目的 探究疏清颗粒治疗甲型H1N1流感的潜在作用靶点及机制。方法 通过TCMSP数据库筛选疏清颗粒活性成分及靶点,结合TTD数据库获取甲型流感相关靶点,对共有靶点进行京都基因与基因组百科全书通路富集分析。构建甲型H1N1流感病毒感染A549细胞模型,CCK8法检测疏清颗粒对细胞活力影响及抗感染的效果;ELISA法检测疏清颗粒干预后分泌干扰素(IFN)的含量;Western blot和实时荧光定量PCR检测丝裂原活化蛋白激酶(MAPK)通路蛋白磷酸化水平和干扰素刺激基因(ISGs)mRNA表达。结果 共筛选出疏清颗粒活性成分89个,流感相关靶基因10个;富集分析显示MAPK信号通路为疏清颗粒抗流感作用的核心通路;疏清颗粒浓度为25.78 mg/mL、作用48 h时,抗流感效果最佳,治疗指数为4.51;疏清颗粒可降低细胞外信号调节激酶、p38蛋白磷酸化水平,促进IFN-β释放;上调ISGs(PKR、MxA、OAS1)mRNA表达。结论 疏清颗粒可显著抑制甲型H1N1流感,其机制可能与调节MAPK通路蛋白磷酸化、诱导IFN-β分泌及上调下游ISGs表达有关。

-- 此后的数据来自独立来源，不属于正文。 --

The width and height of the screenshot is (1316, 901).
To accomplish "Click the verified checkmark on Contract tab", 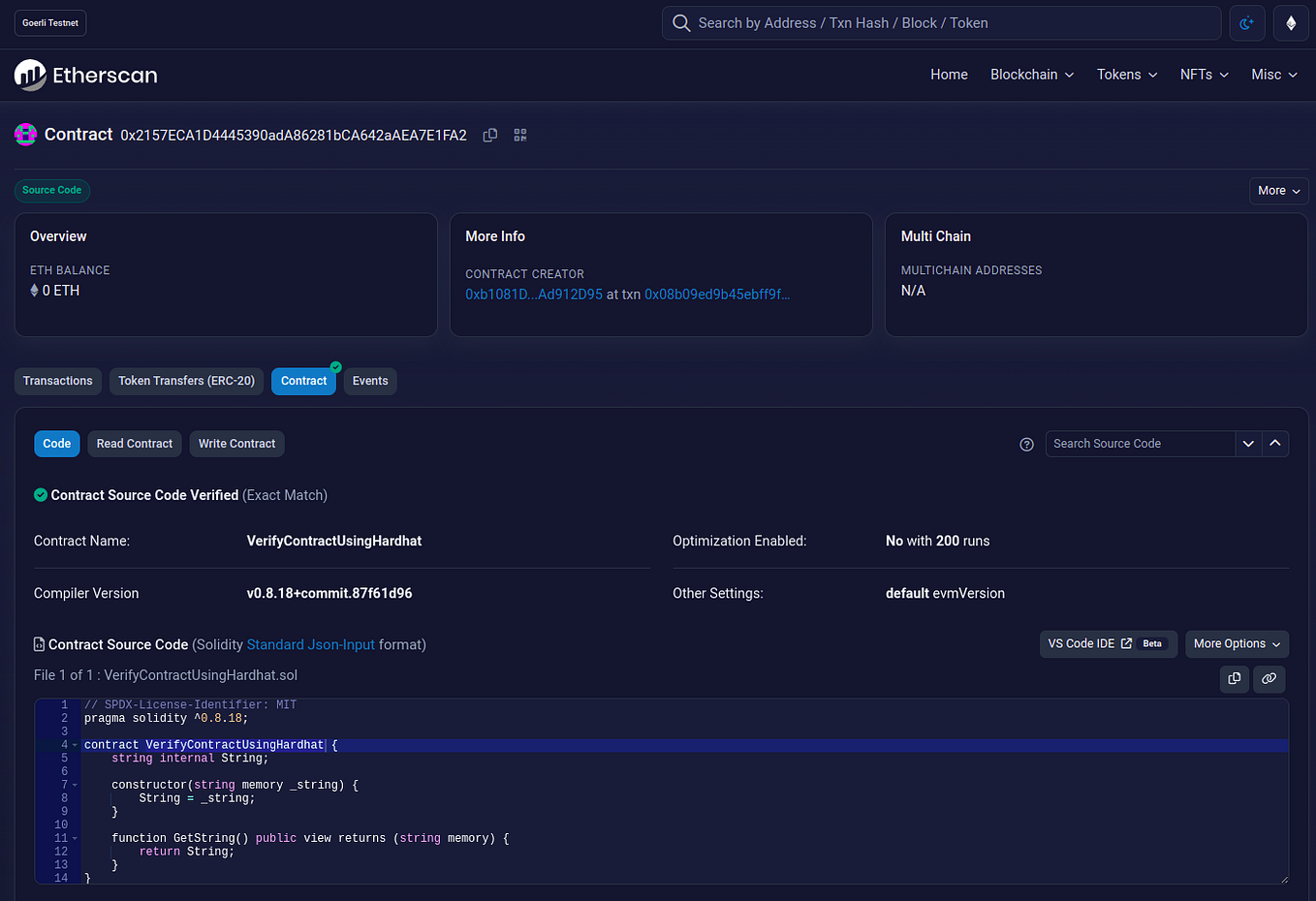I will pyautogui.click(x=334, y=367).
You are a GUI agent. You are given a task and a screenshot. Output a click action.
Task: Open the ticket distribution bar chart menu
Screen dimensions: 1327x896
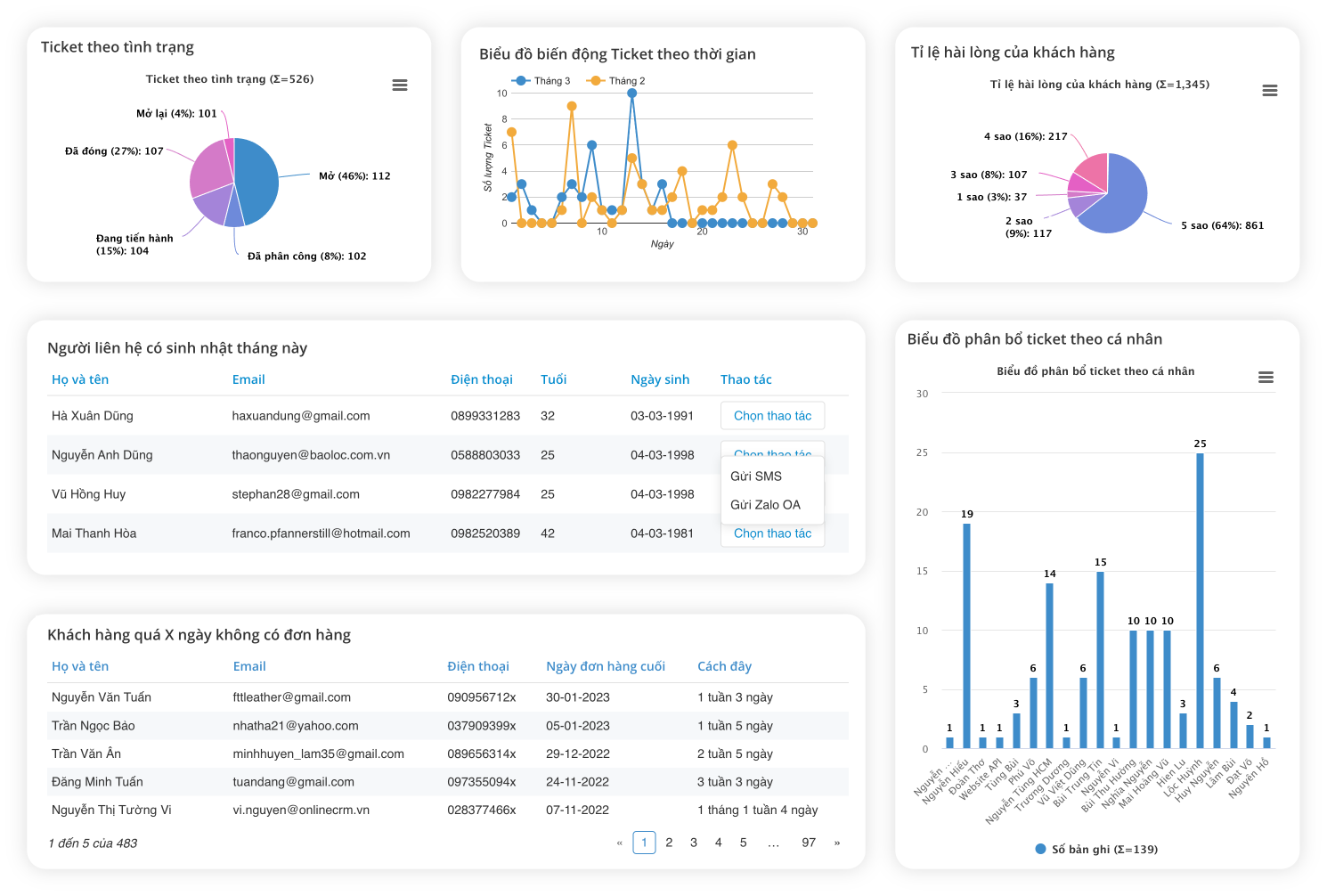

Objective To explore the potential targets and mechanisms of Shuqing Granules in the treatment of influenza A (H1N1). Methods The active components and targets of Shuqing Granules were screened through the TCMSP, and the targets related to influenza A were obtained in combination with the TTD. Kyoto Encyclopedia of Genes and Genomes pathway analysis was conducted on overlapping targets. A cellular model of influenza A (H1N1) virus infection was established using A549 cells, and the effect of Shuqing Granules on cell viability and anti-infection was detected by the CCK8 method. The content of interferon (IFN) secreted after Shuqing Granules intervention was detected by ELISA. The phosphorylation levels of mitogen-activated protein kinase(MAPK) pathway proteins and the mRNA expression of interferon-stimulated genes (ISGs) were detected by Western blot and real-time quantitative polymerase chain reaction. Results A total of 89 active components of Shuqing Granules and 10 influenza-related target genes were identified. MAPK signaling pathway was the core anti-influenza pathway of Shuqing Granules. Shuqing Granules showed an optimal anti-influenza effect at 25.78 mg/mL for 48 h (therapeutic index was 4.51). Shuqing Granules could reduce the phosphorylation levels of extracellular signalregulated kinase and p38 proteins, promote the release of IFN-β, and up-regulated the mRNA expressions of PKR, MxA and OAS1 in ISGs. Conclusion Shuqing Granules exert a significant inhibitory effect against influenza A (H1N1). The mechanism may be related to regulating the phosphorylation of MAPK pathway proteins, inducing IFN-β secretion and up-regulating the expression of downstream ISGs.